I always thought going to Afghanistan would be my hardest life experience. Here is my story of what it was like to transition from military leader to stay at home mom.
I went to college after high school because that is what everyone does (right?) at least that’s what all my friends were doing. For me, going to college was what I had to do, I really had no goals set or a purpose. I was an athlete and good at math so I was running cross country and track and majoring in mathematics. My parents jokingly suggested I join the military. I assured them that would never happen.
Somehow I got tied into a group of friends and a few were enlisting and one had dreams of being an officer. So what the heck I decided maybe I should join the military too. I didn’t know anything about the military. So at first I was going to enlist, but the more I learned about it the more I realized that the officer path was probably a better fit for me. Not because I saw myself as a leader, but because I could continue with school and graduate. You know, try out the military thing and then go on with life.
I joined the Reserve Officer Training Corps program, which is a military program that trains you to become an officer while you are still attending college. I immediately found something I had never had before. Maybe it was the friends or the sense of belonging, but truthfully it was like finding my purpose for life. I was terrified and excited.
Anyway, life progressed and all through the military training the fact that I would likely deploy someday scared the crap out of me. I was pretty optimistic that it wouldn’t be too bad because I joining the AF and those deployments are not very dangerous, but there was a possibility for doing a joint mission where I deployed with the Army, but that wasn’t going to happen to me.
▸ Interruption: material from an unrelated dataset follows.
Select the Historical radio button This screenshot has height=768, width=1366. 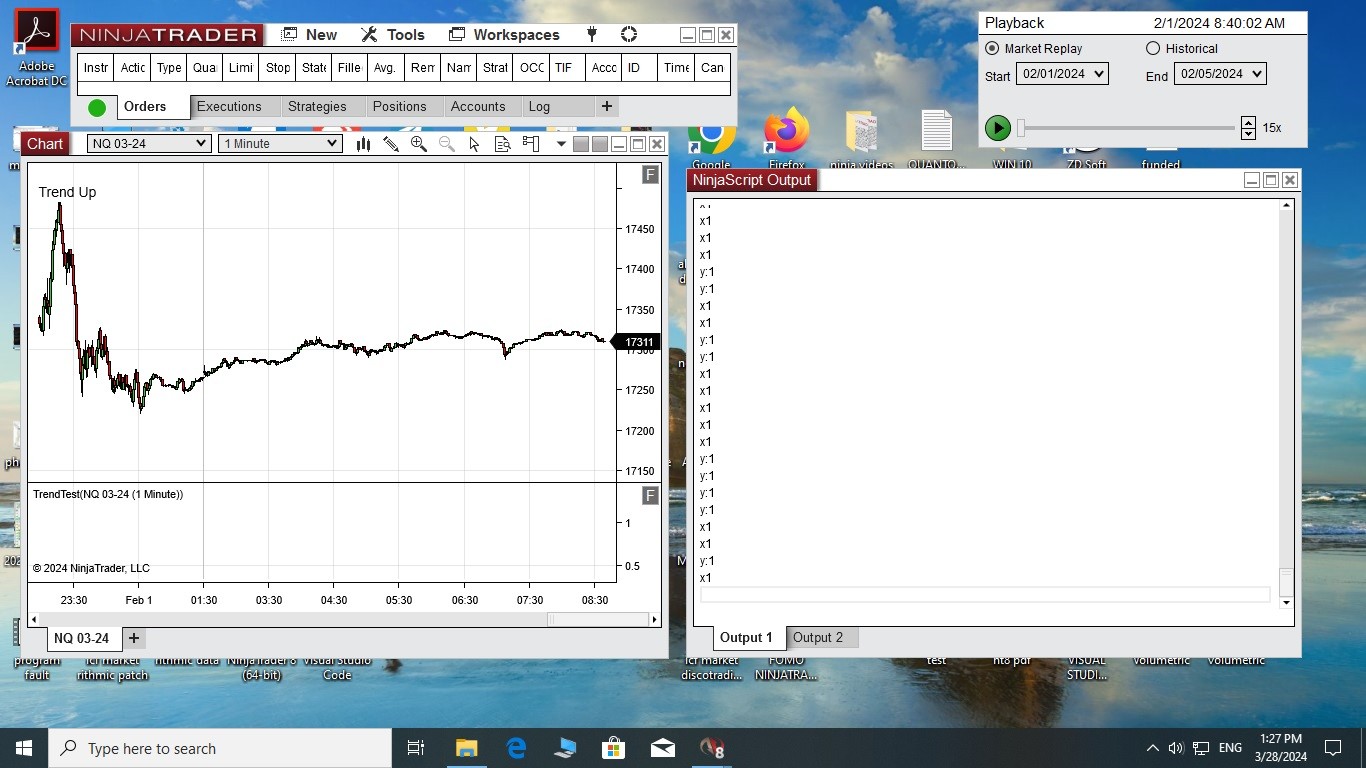pos(1153,48)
No way!
Fast forward to the day I found out, not only was I deploying, but this deployment was with the Army and would have me off the safety of a base and interacting with people on the ground in Afghanistan.
I went to training and then finally landed in Afghanistan. To say my deployment was an adventure would be an understatement. I got to do some amazing things and see so much of the Afghan culture that few people get to see. I was pretty proud of my accomplishments as I headed home with a bronze star, a combat action badge and the announcement that I would be promoted to the next rank a few months after going home.
Transition back to normal life was relatively easy and life seemed to be going on an upward spiral.
A Change From Military Life
My husband and I decided it was time to expand our family. Way more quickly than I expected we were pregnant. From the moment I found out we were pregnant I saw a countdown clock. Just like the one I used in Afghanistan to count down the days’ home, but this clock was a countdown to the end of my current life and a change to something new. We had also decided it was a good time for me to leave the military and stay at home. I wasn’t really sure what was coming and I wasn’t sure if I was ready.